Yılgı giderek ölümcüllüğe yürüyor
Kapıların tümü ardına değin açıktır
Sessiz harflerimiz sayrılanmıştır
Utançtan arınmaksızın
Tıkanan sirkülasyonun ortasında
Kekeler durur
Eskiyle yeninin vuruşmasıdır bu
İki ayrı cepheyi terk etmenin yüzsüzlüğü
Düşmanlığın tanımsızlaştırma kaçışıdır
Bu pruvaların
Kırk kilit vuruyoruz yüzsüzlüklerimize
Emekleyemedikçe
Alacakaranlıklar kaplıyor şen bahçelerimizi
Bu görünürlük bozkırın bozgunudur
Tipi (si) nden belli eder kendini
Çoğalır durur ana avrat pusmalar
Çöker yosun tortularının kokusu
Sayıklar durur çıtkırıldım gölgeleri
Gül suyu saltık zehre dönüşüyor
Git gide
Ters köşelerde
Yaman türküler yakılır yine
Kan ter içinde binicilerini aramaya koyulur
Tüm yılkı atları…
yirmisekiztemmuzikibinonbeş
Necdet ArslanKayıt Tarihi : 28.7.2015 11:32:00
© Bu şiirin her türlü telif hakkı şairin kendisine ve / veya temsilcilerine aittir.
Uyarı izleği daha bir belirgin şiirde zira...
'Eski ile yeninin çelişkisi' salt 'pruvalarda' somutlaşan değildir.
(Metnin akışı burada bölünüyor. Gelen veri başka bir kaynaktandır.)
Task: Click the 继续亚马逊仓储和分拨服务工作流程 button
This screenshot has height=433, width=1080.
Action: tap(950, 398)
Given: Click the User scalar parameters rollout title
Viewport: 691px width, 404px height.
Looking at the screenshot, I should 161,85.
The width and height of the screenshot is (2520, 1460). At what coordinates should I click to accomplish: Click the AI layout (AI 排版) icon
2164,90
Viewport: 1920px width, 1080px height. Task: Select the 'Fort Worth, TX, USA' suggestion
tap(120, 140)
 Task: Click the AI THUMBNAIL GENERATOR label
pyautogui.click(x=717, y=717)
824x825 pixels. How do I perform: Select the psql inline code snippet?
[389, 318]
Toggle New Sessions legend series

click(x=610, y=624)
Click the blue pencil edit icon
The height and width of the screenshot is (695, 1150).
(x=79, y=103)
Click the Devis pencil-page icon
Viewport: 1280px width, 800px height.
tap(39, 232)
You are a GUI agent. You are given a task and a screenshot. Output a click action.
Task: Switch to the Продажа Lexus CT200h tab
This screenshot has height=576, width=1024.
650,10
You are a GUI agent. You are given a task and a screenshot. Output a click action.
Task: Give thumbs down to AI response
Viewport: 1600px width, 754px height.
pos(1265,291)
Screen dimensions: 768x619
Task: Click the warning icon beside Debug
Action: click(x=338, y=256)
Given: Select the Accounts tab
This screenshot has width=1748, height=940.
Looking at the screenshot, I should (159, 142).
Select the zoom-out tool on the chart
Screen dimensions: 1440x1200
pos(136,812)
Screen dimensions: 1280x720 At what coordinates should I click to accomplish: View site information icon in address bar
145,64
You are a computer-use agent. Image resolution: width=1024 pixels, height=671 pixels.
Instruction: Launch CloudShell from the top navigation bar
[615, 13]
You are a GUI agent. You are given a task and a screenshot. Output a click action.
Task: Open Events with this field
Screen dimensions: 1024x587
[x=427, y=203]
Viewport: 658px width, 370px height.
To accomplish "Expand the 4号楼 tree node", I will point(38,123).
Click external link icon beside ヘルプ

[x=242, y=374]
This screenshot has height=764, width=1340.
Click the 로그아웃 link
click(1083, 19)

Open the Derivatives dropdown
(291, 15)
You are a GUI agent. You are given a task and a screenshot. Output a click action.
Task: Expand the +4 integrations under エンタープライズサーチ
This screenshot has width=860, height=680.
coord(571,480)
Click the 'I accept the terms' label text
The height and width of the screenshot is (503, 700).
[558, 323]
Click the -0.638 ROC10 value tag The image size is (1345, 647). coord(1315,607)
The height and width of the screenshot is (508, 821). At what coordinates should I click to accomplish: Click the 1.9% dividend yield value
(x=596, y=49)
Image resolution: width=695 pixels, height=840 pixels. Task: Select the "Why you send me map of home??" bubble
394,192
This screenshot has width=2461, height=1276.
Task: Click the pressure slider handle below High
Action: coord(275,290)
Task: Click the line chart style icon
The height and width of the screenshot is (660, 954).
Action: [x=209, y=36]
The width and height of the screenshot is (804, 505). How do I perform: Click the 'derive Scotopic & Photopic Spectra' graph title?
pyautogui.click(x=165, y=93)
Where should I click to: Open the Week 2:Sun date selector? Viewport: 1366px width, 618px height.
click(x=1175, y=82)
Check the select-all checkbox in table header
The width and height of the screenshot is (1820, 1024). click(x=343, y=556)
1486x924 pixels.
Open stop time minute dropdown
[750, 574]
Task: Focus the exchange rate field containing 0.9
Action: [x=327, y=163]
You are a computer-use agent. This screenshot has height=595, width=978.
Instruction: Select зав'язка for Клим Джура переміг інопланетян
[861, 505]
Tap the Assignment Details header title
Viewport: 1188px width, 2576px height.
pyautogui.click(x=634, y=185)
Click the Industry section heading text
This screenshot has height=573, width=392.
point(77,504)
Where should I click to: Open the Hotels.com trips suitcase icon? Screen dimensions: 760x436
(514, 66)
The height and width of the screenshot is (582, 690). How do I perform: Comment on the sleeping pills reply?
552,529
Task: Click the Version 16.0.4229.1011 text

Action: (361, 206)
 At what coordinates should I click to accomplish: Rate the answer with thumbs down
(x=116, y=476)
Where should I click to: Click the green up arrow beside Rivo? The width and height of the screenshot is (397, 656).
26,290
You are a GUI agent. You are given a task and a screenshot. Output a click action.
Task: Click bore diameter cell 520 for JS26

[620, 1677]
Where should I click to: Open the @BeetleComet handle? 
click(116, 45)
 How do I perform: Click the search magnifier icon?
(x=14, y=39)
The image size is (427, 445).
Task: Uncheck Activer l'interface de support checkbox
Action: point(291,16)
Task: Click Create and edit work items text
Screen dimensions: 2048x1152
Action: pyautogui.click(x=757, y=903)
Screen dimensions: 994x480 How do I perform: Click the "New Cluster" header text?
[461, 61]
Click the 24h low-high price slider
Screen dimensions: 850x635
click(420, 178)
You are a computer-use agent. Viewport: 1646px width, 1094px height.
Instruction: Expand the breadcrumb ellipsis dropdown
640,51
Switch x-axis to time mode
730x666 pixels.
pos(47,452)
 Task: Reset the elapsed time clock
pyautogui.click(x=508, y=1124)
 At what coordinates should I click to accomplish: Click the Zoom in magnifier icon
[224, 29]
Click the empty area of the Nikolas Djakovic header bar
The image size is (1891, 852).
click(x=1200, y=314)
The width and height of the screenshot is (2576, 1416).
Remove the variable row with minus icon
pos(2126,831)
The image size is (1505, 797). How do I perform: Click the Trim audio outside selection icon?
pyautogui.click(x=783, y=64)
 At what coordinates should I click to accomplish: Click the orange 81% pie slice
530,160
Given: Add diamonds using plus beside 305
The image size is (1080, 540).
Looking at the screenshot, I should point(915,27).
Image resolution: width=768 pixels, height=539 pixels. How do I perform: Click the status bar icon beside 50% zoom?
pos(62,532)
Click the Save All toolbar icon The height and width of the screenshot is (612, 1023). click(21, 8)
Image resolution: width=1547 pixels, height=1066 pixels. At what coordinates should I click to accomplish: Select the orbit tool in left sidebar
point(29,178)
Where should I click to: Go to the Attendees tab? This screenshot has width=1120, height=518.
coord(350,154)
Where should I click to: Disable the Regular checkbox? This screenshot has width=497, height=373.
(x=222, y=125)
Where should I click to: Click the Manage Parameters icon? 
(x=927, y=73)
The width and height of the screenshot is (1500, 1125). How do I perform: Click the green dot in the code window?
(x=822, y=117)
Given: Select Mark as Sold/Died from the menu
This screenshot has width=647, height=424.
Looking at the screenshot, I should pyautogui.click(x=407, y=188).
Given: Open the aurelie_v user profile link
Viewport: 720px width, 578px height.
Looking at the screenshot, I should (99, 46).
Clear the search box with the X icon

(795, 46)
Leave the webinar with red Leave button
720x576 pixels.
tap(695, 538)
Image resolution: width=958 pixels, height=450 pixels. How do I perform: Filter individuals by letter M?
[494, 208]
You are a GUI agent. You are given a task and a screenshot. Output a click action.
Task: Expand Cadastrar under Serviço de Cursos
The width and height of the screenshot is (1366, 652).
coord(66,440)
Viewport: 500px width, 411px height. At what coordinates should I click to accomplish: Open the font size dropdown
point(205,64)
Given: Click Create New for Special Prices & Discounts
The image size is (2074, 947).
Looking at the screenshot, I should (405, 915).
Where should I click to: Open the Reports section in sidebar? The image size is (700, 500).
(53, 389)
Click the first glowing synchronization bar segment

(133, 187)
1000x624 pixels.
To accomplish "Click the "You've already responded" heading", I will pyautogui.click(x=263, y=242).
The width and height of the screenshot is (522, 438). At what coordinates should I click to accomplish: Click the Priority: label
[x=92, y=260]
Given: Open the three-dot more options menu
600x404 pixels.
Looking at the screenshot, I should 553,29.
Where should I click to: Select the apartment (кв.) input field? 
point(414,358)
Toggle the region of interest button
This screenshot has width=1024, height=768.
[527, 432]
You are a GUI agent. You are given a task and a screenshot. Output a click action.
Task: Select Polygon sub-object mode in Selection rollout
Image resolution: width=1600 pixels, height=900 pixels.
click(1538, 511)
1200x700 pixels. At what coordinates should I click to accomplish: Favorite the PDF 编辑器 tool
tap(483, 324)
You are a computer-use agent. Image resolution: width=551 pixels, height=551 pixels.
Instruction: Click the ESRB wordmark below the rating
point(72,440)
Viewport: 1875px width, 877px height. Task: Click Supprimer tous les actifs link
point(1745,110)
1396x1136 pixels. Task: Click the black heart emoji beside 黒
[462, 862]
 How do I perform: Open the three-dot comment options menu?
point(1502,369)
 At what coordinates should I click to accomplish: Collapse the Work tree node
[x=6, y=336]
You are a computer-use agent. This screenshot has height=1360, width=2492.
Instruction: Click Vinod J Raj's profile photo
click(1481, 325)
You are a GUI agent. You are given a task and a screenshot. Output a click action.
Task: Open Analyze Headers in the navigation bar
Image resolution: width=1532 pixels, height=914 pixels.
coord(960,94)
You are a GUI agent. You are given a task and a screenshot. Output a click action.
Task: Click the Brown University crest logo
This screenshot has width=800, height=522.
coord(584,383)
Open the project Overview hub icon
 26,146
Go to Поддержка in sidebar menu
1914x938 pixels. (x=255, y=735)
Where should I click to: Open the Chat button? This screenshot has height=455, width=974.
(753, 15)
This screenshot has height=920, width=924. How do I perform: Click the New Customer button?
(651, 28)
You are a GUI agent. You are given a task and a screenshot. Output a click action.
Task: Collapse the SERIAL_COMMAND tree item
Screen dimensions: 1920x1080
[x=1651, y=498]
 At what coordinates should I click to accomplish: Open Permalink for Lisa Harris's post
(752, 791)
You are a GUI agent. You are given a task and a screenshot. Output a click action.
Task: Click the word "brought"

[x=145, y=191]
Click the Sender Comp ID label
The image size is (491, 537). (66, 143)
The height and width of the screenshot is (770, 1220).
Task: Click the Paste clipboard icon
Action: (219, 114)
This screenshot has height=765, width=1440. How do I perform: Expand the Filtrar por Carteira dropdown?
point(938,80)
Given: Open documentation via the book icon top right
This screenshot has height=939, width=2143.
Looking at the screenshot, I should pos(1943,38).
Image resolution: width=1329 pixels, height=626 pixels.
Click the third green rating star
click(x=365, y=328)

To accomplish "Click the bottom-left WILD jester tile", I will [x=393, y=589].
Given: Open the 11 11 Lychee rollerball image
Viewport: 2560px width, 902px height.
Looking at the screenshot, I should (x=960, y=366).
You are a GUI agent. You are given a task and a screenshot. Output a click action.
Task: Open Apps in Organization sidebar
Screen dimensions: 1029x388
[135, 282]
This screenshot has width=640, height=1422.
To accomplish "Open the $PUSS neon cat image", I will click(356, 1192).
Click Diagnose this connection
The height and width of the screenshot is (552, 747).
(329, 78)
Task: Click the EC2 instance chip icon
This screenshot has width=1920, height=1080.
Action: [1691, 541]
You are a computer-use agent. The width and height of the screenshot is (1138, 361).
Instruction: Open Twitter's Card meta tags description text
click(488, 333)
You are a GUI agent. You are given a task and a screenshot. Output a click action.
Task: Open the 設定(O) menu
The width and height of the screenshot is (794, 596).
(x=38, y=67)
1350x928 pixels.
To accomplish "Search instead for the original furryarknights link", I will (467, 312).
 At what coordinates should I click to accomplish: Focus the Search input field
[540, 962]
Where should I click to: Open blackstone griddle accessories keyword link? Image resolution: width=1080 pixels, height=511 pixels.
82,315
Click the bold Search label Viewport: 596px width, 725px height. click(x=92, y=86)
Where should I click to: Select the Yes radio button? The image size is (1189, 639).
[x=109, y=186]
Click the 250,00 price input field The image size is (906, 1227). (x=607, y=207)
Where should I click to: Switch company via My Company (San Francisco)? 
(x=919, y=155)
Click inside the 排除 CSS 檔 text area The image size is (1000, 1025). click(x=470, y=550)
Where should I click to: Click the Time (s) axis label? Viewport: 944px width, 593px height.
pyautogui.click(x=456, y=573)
Teknoloji kendi kulvarında eskitirken kendini, insanlık ardamarından çatlıyor, dünün çizerken üstünü...
Sahipsizlik zordur. Peşine düştüklerimiz bizden geriye düştükçe... Kimse yılkı atının kaderine razı olup, 'binen ağam, inen paşam' diyemez..
Kutlarım Necdet... 'Günüme' düşen şiirini ve seni..
TÜM YORUMLAR (1)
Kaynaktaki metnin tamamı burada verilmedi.